Without ASLR, an attacker who knows your binary can predict every address. With 28-bit randomization, there are ~268 million possible base locations.


PIE: Position Independent Executable

ASLR only works if the code doesn't depend on fixed addresses. PIE uses rip-relative addressing:

# PIE (works at any base):
lea rax, [rip+0xeac]    # relative to current instruction

# Non-PIE (fixed base only):
mov rax, 0x402004        # hardcoded absolute address
readelf -h hello | grep Type       # DYN = PIE
gcc -no-pie -o hello_nopie hello.c
readelf -h hello_nopie | grep Type # EXEC = fixed address, no code ASLR

The Rust version

// save as hello_addr.rs, compile: rustc hello_addr.rs
fn main() {
    let stack_var = 42;
    println!("main:  {:p}", main as fn() as *const ());
    println!("stack: {:p}", &stack_var as *const i32);
}
for i in 1 2 3 4 5; do ./hello_addr; done

Both code and stack randomized. Same ASLR, same kernel, regardless of language.


Disabling ASLR: proof it's real

setarch $(uname -m) -R ./hello
setarch $(uname -m) -R ./hello
setarch $(uname -m) -R ./hello
main is at: 0x555555555149
main is at: 0x555555555149
main is at: 0x555555555149

Same address every time. The 0x555555555000 base is the well-known GDB default.

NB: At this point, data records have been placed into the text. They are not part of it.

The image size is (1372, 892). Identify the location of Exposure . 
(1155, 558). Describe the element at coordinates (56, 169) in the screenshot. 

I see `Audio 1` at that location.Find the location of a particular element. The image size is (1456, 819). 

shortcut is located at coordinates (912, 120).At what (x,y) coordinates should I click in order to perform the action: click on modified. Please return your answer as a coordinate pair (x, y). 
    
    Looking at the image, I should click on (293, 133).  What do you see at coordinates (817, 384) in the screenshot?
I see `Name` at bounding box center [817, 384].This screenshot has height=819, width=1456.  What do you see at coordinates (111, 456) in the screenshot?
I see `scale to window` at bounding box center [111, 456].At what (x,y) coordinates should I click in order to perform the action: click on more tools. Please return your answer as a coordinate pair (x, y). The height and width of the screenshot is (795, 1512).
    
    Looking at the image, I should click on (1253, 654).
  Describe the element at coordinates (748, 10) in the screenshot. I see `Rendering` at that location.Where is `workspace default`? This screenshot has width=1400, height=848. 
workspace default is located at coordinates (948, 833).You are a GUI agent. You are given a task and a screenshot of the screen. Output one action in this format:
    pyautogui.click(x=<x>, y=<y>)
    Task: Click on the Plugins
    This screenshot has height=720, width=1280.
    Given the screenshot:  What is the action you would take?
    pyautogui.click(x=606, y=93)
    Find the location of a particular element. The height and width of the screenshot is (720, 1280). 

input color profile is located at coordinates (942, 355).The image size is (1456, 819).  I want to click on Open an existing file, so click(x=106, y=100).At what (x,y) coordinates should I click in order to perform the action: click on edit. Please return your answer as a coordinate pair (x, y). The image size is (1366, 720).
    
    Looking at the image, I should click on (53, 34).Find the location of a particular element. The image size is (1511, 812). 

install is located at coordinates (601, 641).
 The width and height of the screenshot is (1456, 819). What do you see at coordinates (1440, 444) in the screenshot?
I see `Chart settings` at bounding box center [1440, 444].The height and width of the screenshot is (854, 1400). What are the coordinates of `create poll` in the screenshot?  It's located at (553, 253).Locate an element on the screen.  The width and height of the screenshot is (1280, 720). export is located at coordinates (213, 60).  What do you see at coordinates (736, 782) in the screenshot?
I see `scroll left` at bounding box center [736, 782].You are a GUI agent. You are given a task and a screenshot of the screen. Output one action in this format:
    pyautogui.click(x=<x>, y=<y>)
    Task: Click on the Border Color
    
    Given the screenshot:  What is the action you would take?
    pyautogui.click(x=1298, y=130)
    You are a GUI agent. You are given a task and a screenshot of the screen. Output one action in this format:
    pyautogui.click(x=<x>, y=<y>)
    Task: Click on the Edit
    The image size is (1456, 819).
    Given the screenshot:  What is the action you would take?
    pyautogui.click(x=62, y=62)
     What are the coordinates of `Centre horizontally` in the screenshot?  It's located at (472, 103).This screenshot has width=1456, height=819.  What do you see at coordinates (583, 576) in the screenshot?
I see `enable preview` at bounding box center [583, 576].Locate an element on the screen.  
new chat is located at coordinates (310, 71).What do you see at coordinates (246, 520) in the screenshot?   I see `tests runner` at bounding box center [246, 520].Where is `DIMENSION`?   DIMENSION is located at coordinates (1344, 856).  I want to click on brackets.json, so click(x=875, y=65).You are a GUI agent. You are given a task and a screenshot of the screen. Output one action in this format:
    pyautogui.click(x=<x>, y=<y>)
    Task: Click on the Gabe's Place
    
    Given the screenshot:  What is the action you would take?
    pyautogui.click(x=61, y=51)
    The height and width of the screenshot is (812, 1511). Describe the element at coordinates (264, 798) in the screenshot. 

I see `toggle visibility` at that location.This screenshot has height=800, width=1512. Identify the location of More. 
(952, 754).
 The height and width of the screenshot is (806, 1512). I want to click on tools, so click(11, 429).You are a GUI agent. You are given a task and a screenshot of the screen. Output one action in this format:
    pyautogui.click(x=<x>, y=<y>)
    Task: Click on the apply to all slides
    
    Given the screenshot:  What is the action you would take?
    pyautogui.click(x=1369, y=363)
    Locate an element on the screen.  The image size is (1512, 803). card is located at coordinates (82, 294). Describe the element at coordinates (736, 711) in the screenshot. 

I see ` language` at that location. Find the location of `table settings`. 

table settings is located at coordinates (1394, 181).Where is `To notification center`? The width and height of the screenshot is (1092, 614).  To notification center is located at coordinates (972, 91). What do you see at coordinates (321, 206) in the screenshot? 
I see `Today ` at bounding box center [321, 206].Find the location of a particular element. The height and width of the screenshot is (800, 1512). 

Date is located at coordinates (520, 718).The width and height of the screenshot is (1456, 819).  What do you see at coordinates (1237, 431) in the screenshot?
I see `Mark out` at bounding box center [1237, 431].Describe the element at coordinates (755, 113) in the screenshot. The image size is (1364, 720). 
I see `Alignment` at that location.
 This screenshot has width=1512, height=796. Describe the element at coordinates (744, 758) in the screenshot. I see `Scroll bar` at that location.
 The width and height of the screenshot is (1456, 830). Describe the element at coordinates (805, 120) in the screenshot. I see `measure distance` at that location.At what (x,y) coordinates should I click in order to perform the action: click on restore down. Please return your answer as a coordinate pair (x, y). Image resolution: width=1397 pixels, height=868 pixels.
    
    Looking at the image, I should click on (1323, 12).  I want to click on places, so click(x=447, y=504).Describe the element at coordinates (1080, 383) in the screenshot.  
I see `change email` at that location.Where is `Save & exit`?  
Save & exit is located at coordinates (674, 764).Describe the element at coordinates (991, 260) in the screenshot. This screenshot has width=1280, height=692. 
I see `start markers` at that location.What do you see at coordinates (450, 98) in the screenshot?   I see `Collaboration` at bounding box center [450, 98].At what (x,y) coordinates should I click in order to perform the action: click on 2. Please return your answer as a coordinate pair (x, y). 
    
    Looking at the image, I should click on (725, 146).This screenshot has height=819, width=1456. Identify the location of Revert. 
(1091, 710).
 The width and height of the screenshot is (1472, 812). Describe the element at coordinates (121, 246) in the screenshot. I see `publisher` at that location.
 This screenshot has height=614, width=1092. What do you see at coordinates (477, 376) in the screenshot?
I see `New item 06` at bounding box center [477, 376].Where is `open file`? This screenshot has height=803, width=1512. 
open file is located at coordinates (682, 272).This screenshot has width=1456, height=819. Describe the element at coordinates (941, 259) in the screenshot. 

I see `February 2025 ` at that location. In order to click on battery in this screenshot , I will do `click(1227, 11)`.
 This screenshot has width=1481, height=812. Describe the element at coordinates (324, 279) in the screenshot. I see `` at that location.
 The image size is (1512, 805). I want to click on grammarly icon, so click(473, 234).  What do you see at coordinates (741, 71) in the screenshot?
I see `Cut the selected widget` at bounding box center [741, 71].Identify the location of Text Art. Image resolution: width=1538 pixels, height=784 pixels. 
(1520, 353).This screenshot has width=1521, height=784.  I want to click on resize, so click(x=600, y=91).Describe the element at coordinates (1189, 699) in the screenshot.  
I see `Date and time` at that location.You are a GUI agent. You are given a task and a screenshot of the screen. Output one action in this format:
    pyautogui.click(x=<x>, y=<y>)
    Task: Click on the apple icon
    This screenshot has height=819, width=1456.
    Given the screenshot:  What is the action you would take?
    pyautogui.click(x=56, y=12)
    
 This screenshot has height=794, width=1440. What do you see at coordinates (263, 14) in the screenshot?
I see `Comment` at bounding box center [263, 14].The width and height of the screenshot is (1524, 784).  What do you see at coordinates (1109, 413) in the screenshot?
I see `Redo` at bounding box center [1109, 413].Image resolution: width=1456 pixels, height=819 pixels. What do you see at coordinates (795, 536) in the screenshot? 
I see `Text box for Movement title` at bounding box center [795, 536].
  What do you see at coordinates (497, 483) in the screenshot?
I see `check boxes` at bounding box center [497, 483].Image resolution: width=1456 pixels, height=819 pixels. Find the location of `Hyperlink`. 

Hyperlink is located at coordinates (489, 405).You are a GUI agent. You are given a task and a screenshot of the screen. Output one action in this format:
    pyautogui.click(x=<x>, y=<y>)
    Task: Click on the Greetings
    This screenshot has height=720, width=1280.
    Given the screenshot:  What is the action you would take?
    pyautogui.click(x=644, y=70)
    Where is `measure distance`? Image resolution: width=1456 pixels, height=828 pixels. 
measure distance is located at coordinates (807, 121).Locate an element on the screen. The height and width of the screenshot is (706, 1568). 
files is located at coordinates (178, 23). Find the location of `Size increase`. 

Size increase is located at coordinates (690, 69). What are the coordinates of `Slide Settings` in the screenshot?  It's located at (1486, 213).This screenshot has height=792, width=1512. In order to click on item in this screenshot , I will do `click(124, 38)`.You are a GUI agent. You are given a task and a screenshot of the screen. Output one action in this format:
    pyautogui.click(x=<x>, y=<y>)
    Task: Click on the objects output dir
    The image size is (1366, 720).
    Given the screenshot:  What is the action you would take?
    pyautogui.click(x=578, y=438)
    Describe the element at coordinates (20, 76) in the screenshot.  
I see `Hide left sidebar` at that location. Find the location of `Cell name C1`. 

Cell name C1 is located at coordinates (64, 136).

Check the system-wide setting: cat /proc/sys/kernel/randomize_va_space0=off, 1=partial, 2=full (default).


The complete picture

  hello (ELF on disk)
         │
         │  execve()
         v
  ┌─ Kernel ────────────────────────────────────┐
  │  Read ELF header + program headers           │
  │  mmap LOAD segments (with ASLR offset)       │
  │  Load dynamic linker (from INTERP)           │
  │  Set up stack (argc, argv, envp, auxv)       │
  │  Jump to ld-linux entry point                │
  └──────────────────────────────────────────────┘
         │
         v
  ┌─ Dynamic linker (ld-linux) ─────────────────┐
  │  Load shared libraries (libc.so, etc.)       │
  │  Set up PLT/GOT, process relocations         │
  │  Jump to binary's _start                     │
  └──────────────────────────────────────────────┘
         │
         v
  ┌─ C Runtime (_start) ───────────────────────-┐
  │  __libc_start_main → main(argc, argv, envp) │
  │  exit(return_value)                          │
  └──────────────────────────────────────────────┘
         │
         v
     YOUR CODE RUNS

From execve() to main(), every step is an ELF field read, an mmap() call, or a symbol resolution. Nothing magic.


🔧 Task: Observe ASLR yourself

  1. Compile:
    #include <stdio.h>
    int global = 42;
    int main() {
        int local = 7;
        printf("main:   %p\n", (void *)main);
        printf("global: %p\n", (void *)&global);
        printf("local:  %p\n", (void *)&local);
        return 0;
    }
    
  2. Run five times. All three addresses change each run.
  3. Notice: the offset between main and global stays constant (same binary). The offset between local (stack) and main (code) varies — randomized independently.
  4. Disable ASLR: setarch $(uname -m) -R ./a.out — same addresses every time.
  5. Bonus: strace ./a.out 2>&1 | grep mmap — count the mmap calls. Each one creates a memory region. That's the loader in action.